Un coup de coeur de Vincent D.
La première chose qui surprend dans le travail d'Akihiko Okamura, c'est la richesse de sa palette de couleurs : les rouges profonds, les bleus délavés et les bruns ocres qui réaniment une époque turbulente si longtemps dépeinte uniquement en monochrome austère. La seconde est son style, qui tend vers l'observation tranquille plutôt que vers le reportage frénétique. Nous avons affaire à une nouvelle méthode de documentation du conflit qui se résumerait à des moments poétiques et éthérés de paix en temps de guerre.
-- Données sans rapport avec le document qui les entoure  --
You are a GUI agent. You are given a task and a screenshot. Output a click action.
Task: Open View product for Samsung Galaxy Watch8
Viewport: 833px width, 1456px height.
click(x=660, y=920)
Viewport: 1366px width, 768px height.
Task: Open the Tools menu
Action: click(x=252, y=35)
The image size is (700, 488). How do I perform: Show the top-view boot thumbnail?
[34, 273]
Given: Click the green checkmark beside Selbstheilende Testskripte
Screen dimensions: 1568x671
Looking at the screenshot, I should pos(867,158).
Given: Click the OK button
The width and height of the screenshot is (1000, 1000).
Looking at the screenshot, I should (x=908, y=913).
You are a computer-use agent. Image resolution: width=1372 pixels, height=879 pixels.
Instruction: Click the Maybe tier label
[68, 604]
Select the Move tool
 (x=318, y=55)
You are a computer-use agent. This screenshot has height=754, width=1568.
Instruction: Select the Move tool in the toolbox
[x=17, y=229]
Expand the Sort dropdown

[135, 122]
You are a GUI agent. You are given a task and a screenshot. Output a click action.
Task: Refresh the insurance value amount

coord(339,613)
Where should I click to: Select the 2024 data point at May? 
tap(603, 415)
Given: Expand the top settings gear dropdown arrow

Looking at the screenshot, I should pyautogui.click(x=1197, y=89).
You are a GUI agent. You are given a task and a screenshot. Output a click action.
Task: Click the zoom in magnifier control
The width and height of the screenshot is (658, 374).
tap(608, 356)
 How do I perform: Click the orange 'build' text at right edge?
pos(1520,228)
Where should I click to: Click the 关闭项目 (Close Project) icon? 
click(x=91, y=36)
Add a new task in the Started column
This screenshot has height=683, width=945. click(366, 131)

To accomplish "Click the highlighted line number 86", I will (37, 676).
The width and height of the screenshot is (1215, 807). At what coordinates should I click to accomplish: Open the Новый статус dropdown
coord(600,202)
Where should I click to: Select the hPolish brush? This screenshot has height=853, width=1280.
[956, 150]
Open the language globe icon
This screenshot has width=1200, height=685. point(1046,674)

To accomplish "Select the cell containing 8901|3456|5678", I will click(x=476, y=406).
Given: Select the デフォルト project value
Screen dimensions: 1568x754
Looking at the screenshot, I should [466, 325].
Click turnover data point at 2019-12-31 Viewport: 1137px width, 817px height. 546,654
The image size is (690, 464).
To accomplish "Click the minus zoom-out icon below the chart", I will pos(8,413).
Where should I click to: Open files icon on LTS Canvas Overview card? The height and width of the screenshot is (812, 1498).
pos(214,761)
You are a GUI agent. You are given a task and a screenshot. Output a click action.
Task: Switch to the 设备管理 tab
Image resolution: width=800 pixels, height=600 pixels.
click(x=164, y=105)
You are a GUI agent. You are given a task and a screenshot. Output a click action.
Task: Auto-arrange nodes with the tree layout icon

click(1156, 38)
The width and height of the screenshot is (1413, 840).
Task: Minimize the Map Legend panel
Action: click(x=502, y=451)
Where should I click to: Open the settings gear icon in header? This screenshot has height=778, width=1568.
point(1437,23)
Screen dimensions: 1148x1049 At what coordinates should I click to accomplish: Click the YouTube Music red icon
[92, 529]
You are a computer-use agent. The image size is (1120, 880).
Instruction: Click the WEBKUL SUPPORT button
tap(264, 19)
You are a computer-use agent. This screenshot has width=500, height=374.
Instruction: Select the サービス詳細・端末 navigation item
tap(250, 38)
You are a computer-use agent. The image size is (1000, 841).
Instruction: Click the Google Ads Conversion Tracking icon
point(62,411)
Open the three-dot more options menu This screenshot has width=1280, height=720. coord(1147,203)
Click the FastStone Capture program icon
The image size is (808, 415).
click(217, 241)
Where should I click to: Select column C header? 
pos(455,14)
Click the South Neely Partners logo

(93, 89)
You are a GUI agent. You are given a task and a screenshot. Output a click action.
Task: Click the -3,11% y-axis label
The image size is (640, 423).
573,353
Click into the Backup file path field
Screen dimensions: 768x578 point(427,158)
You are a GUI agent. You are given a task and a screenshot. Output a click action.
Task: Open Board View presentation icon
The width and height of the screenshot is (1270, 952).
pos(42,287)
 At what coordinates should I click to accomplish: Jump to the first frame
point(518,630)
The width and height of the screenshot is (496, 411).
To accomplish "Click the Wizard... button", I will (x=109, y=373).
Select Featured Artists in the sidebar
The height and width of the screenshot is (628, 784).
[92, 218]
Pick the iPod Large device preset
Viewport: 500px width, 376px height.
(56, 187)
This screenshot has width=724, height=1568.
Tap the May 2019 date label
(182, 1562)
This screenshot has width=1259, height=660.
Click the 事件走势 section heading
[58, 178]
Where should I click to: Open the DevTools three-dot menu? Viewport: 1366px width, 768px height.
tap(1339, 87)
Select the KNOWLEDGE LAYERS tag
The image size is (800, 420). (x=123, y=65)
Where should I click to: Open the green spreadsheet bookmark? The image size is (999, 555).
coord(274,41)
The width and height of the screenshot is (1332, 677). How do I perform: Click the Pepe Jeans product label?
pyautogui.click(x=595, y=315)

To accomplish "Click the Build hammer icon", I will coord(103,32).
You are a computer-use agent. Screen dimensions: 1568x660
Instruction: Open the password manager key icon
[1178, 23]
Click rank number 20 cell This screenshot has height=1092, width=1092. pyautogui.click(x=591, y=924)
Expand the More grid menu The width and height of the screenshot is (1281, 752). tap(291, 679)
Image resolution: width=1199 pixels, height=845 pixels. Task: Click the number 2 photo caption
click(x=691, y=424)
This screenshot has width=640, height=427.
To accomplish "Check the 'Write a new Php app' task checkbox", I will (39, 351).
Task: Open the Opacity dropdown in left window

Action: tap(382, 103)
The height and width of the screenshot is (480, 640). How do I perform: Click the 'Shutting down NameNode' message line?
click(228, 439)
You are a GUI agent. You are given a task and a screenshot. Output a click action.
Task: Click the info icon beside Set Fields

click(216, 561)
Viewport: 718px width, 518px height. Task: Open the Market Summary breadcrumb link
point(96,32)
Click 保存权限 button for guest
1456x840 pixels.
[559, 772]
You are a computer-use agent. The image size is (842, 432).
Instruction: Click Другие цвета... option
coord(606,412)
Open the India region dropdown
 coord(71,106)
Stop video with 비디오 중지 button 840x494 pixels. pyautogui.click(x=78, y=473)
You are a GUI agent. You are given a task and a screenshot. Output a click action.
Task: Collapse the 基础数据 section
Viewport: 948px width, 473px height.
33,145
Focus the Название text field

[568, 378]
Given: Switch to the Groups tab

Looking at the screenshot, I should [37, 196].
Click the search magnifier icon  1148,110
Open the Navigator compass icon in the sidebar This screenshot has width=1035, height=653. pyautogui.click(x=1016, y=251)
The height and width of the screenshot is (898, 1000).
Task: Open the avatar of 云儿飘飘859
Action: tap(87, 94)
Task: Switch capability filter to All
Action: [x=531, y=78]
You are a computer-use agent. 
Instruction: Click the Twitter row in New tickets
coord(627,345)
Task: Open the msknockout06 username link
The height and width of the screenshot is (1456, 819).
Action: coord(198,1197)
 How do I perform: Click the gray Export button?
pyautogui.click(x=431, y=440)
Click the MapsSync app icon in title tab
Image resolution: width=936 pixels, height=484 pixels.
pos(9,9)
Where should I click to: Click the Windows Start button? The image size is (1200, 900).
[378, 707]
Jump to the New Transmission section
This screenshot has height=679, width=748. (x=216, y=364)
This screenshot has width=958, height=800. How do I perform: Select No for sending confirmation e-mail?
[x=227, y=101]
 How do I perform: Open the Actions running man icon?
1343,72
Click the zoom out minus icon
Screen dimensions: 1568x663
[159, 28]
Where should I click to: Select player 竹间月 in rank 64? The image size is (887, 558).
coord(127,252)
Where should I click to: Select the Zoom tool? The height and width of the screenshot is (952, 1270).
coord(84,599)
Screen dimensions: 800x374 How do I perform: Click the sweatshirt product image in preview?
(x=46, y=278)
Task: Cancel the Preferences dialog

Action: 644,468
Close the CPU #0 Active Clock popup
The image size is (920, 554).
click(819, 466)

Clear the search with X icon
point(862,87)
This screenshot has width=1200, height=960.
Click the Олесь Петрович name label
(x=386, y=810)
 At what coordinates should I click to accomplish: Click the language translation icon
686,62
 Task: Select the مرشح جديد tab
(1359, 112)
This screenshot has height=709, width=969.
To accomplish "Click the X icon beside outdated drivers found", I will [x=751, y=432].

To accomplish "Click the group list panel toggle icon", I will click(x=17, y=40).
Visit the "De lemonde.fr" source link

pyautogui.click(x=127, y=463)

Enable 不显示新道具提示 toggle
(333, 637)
Le photographe va rompre avec la tradition du photojournalisme, créant une série de natures mortes et d'abstractions. Leur palette douce et feutrée fonctionne en contrepoint de la situation violente dans laquelle elles ont été produites ; elles sont remarquablement en décalage avec les représentations photographiques conventionnelles, en noir et blanc, "héroïques", qui ont fini par définir cette période. Loin des photos habituelles montrant des voitures en feu, des visages en sang, Okamura capture des moments plus calmes, intimes et quasi-surréalistes qui révèlent son intérêt empathique pour les communautés qu'il a photographiées. Ce choix narratif intuitif est intimement lié à la profondeur de son attachement à l'Irlande et au peuple irlandais. La poésie qui émane de son travail n'est pas typique du photojournalisme où le sujet doit être central et évident. Ici, la violence passe à l'arrière-plan.
On sent le photographe attiré par les conséquences : des fleurs sur un trottoir taché de sang sous un drapeau noir flottant, deux jeunes filles endimanchées, portant des sacs à main, debout à côté d'un sanctuaire élaboré en l'honneur de l'un des premiers civils tués par des soldats britanniques dans une rue morne de Derry. Pour tous ceux qui ont vécu cette époque, ces photographies sont obsédantes par leur dureté et leur suggestion. Elles évoquent l'innocence perdue et préfigurent les temps plus sombres à venir.